**Recorded data:**
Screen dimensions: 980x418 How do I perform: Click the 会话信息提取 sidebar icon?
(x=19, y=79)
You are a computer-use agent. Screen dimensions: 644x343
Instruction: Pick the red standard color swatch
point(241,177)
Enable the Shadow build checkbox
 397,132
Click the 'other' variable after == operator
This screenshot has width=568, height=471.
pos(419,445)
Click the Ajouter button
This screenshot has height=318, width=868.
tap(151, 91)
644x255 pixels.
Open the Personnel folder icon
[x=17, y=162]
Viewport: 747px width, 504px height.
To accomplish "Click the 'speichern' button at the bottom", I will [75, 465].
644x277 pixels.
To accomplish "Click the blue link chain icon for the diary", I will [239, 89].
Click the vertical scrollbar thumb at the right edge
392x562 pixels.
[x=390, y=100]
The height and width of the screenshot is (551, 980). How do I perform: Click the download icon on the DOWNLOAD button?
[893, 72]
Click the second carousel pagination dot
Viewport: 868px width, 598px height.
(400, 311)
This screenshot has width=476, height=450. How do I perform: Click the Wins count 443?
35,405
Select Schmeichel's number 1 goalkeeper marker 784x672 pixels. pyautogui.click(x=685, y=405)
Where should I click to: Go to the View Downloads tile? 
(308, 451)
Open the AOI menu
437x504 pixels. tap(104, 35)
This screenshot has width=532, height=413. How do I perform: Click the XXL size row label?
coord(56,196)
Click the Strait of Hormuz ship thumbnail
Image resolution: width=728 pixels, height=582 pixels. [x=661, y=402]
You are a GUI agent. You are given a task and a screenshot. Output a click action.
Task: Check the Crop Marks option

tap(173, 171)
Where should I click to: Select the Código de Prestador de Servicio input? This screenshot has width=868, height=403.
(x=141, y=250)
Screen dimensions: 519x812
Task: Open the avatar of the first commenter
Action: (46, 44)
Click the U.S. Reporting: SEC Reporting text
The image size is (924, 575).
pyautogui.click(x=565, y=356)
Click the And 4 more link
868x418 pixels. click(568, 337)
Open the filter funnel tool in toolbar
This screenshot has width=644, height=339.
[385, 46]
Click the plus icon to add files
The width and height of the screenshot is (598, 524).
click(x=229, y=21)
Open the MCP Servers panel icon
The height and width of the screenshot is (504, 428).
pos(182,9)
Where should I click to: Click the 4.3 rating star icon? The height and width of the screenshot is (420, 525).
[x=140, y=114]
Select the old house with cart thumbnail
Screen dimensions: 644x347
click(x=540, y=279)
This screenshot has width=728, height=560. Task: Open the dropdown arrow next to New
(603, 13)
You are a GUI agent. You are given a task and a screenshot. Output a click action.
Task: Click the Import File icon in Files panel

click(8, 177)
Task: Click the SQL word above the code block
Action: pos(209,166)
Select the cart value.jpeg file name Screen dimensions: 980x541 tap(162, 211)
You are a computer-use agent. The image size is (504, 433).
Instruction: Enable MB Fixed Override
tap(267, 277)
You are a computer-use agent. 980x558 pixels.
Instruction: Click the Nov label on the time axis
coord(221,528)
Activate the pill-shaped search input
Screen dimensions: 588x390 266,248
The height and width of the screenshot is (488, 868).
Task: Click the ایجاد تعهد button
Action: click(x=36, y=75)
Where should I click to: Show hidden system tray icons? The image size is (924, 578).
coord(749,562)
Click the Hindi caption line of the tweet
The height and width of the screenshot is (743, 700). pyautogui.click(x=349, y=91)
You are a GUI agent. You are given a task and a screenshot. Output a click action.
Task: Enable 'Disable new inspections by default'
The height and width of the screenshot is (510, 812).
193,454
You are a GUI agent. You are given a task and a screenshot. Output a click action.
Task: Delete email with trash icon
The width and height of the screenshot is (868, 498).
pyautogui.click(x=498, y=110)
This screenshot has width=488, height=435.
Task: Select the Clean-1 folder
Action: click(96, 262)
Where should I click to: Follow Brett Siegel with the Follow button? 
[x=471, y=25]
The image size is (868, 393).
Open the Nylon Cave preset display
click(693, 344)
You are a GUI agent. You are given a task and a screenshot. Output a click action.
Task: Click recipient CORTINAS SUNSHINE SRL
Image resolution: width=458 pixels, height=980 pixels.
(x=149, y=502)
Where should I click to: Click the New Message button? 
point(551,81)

**Problem details:** What is needed is an exact repetition of all the entries above.

**Result below:**
Screen dimensions: 980x418 How do I perform: Click the 会话信息提取 sidebar icon?
(x=19, y=79)
You are a computer-use agent. Screen dimensions: 644x343
Instruction: Pick the red standard color swatch
point(241,177)
Enable the Shadow build checkbox
 397,132
Click the 'other' variable after == operator
This screenshot has width=568, height=471.
pos(419,445)
Click the Ajouter button
This screenshot has height=318, width=868.
tap(151, 91)
644x255 pixels.
Open the Personnel folder icon
[x=17, y=162]
Viewport: 747px width, 504px height.
To accomplish "Click the 'speichern' button at the bottom", I will [75, 465].
644x277 pixels.
To accomplish "Click the blue link chain icon for the diary", I will [239, 89].
Click the vertical scrollbar thumb at the right edge
392x562 pixels.
[x=390, y=100]
The height and width of the screenshot is (551, 980). How do I perform: Click the download icon on the DOWNLOAD button?
[893, 72]
Click the second carousel pagination dot
Viewport: 868px width, 598px height.
(400, 311)
This screenshot has width=476, height=450. How do I perform: Click the Wins count 443?
35,405
Select Schmeichel's number 1 goalkeeper marker 784x672 pixels. pyautogui.click(x=685, y=405)
Where should I click to: Go to the View Downloads tile? 
(308, 451)
Open the AOI menu
437x504 pixels. tap(104, 35)
This screenshot has width=532, height=413. How do I perform: Click the XXL size row label?
coord(56,196)
Click the Strait of Hormuz ship thumbnail
Image resolution: width=728 pixels, height=582 pixels. [x=661, y=402]
You are a GUI agent. You are given a task and a screenshot. Output a click action.
Task: Check the Crop Marks option

tap(173, 171)
Where should I click to: Select the Código de Prestador de Servicio input? This screenshot has width=868, height=403.
(x=141, y=250)
Screen dimensions: 519x812
Task: Open the avatar of the first commenter
Action: (46, 44)
Click the U.S. Reporting: SEC Reporting text
The image size is (924, 575).
pyautogui.click(x=565, y=356)
Click the And 4 more link
868x418 pixels. click(568, 337)
Open the filter funnel tool in toolbar
This screenshot has width=644, height=339.
[385, 46]
Click the plus icon to add files
The width and height of the screenshot is (598, 524).
click(x=229, y=21)
Open the MCP Servers panel icon
The height and width of the screenshot is (504, 428).
pos(182,9)
Where should I click to: Click the 4.3 rating star icon? The height and width of the screenshot is (420, 525).
[x=140, y=114]
Select the old house with cart thumbnail
Screen dimensions: 644x347
click(x=540, y=279)
This screenshot has width=728, height=560. Task: Open the dropdown arrow next to New
(603, 13)
You are a GUI agent. You are given a task and a screenshot. Output a click action.
Task: Click the Import File icon in Files panel

click(8, 177)
Task: Click the SQL word above the code block
Action: pos(209,166)
Select the cart value.jpeg file name Screen dimensions: 980x541 tap(162, 211)
You are a computer-use agent. The image size is (504, 433).
Instruction: Enable MB Fixed Override
tap(267, 277)
You are a computer-use agent. 980x558 pixels.
Instruction: Click the Nov label on the time axis
coord(221,528)
Activate the pill-shaped search input
Screen dimensions: 588x390 266,248
The height and width of the screenshot is (488, 868).
Task: Click the ایجاد تعهد button
Action: click(x=36, y=75)
Where should I click to: Show hidden system tray icons? The image size is (924, 578).
coord(749,562)
Click the Hindi caption line of the tweet
The height and width of the screenshot is (743, 700). pyautogui.click(x=349, y=91)
You are a GUI agent. You are given a task and a screenshot. Output a click action.
Task: Enable 'Disable new inspections by default'
The height and width of the screenshot is (510, 812).
193,454
You are a GUI agent. You are given a task and a screenshot. Output a click action.
Task: Delete email with trash icon
The width and height of the screenshot is (868, 498).
pyautogui.click(x=498, y=110)
This screenshot has width=488, height=435.
Task: Select the Clean-1 folder
Action: click(96, 262)
Where should I click to: Follow Brett Siegel with the Follow button? 
[x=471, y=25]
The image size is (868, 393).
Open the Nylon Cave preset display
click(693, 344)
You are a GUI agent. You are given a task and a screenshot. Output a click action.
Task: Click recipient CORTINAS SUNSHINE SRL
Image resolution: width=458 pixels, height=980 pixels.
(x=149, y=502)
Where should I click to: Click the New Message button? 
point(551,81)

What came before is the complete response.